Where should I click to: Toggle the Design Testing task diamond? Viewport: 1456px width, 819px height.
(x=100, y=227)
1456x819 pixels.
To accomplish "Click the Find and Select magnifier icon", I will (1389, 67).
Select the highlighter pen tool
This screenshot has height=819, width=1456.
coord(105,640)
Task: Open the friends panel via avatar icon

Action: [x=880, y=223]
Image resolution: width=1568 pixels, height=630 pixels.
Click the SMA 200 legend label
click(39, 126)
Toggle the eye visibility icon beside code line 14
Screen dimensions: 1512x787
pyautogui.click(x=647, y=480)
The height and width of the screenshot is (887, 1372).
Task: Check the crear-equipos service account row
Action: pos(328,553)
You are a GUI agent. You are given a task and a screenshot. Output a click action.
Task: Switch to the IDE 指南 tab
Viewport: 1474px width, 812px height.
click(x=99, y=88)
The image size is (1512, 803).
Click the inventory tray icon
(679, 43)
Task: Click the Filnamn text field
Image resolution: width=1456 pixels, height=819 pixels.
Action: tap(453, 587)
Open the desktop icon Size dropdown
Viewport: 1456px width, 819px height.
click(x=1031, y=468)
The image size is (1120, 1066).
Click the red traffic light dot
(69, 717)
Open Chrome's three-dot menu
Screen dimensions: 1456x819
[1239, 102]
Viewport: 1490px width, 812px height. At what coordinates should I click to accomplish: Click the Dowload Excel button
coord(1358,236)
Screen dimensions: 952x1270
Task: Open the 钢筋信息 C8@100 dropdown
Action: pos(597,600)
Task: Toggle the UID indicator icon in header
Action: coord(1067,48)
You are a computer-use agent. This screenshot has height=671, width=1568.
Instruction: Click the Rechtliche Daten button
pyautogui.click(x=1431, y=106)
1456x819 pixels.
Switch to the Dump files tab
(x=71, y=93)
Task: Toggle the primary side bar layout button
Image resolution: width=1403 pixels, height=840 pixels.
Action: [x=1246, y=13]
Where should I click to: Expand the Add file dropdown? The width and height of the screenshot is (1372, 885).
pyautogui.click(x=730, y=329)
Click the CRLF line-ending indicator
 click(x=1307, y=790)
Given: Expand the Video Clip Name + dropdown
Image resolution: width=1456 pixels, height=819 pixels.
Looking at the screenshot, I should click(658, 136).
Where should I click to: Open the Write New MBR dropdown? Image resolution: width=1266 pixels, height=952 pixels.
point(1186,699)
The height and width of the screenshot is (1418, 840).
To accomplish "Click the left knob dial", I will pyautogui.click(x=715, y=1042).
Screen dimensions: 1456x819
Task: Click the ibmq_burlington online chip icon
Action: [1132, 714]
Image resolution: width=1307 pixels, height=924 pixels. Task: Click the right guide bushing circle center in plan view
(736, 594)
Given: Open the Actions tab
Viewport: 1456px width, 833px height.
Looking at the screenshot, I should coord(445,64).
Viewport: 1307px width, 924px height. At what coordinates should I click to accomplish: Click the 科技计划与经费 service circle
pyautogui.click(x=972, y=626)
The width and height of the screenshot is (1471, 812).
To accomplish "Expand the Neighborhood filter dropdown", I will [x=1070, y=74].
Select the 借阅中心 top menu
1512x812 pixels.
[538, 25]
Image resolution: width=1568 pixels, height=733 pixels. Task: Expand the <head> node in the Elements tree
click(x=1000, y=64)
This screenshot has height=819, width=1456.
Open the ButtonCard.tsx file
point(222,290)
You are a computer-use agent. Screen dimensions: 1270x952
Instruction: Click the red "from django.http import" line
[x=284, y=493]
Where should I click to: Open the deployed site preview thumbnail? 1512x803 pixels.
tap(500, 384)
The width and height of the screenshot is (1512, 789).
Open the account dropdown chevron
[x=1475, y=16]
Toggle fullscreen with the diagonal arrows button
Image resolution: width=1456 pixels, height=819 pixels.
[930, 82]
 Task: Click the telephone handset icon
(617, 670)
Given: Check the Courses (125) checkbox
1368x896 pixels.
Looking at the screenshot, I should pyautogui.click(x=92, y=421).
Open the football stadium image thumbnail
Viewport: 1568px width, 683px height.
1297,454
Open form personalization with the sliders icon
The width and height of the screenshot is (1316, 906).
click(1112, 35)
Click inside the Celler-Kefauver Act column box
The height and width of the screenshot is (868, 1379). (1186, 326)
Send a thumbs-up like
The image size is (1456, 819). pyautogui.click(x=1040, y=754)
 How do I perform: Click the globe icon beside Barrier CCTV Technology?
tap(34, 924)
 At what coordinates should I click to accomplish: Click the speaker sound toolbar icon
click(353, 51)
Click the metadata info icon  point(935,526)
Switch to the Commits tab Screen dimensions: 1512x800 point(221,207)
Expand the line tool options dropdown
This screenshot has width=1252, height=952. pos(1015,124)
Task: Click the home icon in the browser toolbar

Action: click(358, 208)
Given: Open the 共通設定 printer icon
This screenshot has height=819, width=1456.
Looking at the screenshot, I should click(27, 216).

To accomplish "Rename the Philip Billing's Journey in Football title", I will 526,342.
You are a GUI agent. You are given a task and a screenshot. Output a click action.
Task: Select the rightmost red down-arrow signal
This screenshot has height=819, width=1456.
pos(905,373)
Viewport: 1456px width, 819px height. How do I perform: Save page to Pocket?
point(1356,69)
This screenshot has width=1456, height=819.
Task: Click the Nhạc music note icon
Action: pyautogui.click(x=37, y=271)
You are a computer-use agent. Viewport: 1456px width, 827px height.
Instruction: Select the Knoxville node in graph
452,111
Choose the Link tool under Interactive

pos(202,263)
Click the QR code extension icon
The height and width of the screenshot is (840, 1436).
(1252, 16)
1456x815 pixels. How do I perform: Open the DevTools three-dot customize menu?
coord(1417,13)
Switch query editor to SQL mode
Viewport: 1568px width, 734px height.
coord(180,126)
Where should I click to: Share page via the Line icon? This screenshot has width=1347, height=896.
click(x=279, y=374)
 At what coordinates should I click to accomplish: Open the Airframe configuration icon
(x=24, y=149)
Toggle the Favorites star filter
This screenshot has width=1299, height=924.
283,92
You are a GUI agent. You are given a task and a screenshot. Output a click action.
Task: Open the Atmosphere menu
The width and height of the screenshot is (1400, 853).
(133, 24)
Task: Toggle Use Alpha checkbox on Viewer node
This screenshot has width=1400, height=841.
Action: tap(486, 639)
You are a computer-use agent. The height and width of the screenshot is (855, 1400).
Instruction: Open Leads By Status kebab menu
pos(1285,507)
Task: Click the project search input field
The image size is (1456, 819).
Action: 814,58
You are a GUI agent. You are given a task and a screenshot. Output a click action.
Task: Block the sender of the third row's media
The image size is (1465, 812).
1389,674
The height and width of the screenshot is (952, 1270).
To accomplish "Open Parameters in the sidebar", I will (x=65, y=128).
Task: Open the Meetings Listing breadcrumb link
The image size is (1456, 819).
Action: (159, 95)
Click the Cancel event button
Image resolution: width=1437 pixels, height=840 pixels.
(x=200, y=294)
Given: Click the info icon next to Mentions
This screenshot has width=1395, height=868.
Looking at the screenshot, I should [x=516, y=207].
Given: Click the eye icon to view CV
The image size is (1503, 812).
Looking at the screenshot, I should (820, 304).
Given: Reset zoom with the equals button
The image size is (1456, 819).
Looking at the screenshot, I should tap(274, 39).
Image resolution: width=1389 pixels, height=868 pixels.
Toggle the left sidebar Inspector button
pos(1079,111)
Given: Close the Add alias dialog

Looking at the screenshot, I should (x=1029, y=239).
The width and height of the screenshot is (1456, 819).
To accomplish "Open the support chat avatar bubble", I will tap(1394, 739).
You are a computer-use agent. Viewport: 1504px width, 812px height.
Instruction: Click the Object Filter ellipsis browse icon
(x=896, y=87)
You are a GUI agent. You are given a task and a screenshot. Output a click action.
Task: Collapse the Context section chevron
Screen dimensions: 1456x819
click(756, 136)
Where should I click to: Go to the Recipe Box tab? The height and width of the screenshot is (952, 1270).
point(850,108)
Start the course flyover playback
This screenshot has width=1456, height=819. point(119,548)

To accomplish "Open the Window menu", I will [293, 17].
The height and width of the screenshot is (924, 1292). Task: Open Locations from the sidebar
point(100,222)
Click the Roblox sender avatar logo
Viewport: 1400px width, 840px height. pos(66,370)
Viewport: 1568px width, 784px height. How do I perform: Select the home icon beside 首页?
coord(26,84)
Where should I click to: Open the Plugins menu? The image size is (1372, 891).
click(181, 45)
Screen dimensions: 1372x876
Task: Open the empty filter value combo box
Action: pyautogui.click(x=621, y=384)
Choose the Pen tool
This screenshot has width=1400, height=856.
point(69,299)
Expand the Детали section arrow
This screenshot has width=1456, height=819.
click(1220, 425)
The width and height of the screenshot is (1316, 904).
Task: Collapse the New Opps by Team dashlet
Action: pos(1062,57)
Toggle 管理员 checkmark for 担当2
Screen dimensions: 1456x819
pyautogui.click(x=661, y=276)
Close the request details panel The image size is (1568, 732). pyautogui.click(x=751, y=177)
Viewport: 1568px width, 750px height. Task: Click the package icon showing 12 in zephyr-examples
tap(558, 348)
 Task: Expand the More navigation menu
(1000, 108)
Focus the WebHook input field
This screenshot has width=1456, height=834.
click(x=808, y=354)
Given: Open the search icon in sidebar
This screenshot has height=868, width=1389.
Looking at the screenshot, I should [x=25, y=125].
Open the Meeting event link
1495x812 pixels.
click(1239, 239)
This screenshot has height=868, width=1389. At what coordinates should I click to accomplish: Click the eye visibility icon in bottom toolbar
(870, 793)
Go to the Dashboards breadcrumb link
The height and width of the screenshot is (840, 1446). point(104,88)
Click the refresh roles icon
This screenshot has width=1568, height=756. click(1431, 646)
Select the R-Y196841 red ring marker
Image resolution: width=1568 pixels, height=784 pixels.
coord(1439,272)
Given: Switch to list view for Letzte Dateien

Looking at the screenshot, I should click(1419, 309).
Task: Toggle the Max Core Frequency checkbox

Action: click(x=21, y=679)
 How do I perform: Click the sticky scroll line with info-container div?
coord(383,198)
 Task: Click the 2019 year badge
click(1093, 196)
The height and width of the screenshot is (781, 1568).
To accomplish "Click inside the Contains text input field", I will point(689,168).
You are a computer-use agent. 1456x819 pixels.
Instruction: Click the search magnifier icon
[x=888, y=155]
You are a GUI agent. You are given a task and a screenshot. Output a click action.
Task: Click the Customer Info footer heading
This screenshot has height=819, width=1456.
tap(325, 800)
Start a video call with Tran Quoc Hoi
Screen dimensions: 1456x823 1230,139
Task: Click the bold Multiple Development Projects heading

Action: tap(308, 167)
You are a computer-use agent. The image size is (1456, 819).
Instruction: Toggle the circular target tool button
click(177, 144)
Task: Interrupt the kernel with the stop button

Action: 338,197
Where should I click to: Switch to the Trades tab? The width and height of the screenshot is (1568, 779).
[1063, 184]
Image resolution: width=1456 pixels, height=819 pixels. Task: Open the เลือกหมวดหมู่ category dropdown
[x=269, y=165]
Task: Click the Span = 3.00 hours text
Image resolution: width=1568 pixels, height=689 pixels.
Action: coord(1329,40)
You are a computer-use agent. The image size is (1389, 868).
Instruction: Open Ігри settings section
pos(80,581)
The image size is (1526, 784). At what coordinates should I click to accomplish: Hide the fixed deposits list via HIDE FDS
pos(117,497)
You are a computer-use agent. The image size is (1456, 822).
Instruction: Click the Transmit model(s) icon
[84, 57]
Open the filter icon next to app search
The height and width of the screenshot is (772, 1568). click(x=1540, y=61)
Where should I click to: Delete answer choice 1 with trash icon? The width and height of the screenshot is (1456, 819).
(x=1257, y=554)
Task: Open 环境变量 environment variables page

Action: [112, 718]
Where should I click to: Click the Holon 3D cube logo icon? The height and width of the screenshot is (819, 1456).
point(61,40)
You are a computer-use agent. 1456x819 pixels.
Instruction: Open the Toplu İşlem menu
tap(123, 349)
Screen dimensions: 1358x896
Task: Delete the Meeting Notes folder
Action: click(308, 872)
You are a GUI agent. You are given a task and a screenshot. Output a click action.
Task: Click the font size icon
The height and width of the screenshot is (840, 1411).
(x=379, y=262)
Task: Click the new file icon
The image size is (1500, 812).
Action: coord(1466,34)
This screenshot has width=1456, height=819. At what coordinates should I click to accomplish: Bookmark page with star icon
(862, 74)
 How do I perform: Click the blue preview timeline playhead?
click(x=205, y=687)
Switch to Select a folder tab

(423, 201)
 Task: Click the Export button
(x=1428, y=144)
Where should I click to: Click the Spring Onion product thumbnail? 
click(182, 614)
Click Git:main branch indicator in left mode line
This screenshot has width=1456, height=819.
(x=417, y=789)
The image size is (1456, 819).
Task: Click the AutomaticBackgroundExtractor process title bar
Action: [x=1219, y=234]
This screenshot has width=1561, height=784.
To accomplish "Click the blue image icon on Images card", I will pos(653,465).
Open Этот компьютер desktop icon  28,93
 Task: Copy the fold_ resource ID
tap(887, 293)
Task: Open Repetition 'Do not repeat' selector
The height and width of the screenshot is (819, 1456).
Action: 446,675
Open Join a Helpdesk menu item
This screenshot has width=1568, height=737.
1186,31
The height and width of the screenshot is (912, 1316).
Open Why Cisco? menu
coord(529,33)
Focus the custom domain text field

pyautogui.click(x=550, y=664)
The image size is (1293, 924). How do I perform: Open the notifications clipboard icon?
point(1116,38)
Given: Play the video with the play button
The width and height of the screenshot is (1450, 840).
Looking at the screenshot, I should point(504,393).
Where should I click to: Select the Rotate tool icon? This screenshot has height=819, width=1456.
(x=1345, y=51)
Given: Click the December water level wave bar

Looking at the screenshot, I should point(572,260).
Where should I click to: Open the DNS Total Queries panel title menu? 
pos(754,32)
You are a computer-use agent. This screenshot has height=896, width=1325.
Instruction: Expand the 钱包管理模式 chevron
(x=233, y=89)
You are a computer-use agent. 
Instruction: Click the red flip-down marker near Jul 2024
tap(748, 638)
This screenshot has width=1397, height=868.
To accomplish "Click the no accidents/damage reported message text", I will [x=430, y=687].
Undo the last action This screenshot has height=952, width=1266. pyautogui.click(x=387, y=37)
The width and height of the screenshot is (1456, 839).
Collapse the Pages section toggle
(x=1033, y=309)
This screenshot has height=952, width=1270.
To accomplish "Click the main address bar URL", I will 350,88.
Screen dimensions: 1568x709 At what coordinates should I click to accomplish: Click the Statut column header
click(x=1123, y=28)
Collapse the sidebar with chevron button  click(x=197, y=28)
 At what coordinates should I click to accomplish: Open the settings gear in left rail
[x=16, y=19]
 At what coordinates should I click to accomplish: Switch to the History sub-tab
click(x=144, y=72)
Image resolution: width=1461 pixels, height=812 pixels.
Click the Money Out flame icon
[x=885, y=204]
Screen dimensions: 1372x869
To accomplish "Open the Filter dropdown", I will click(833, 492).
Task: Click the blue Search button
########
◆ **What to work on**
Your task is to collect every line above that contains the word "computer".

◆ **Expected answer**
You are a computer-use agent. This screenshot has height=671, width=1568.
You are a computer-use agent. Screen dimensions: 1270x952
You are a computer-use agent. Viewport: 1456px width, 827px height.
You are a computer-use agent. The height and width of the screenshot is (855, 1400).
You are a computer-use agent. Viewport: 1504px width, 812px height.
You are a computer-use agent. 1456x819 pixels.
You are a computer-use agent. The image size is (1456, 819).
You are a computer-use agent. The image size is (1389, 868).
You are a computer-use agent. The image size is (1456, 822).
You are a computer-use agent. 1456x819 pixels.
You are a computer-use agent. This screenshot has height=896, width=1325.
You are a computer-use agent. 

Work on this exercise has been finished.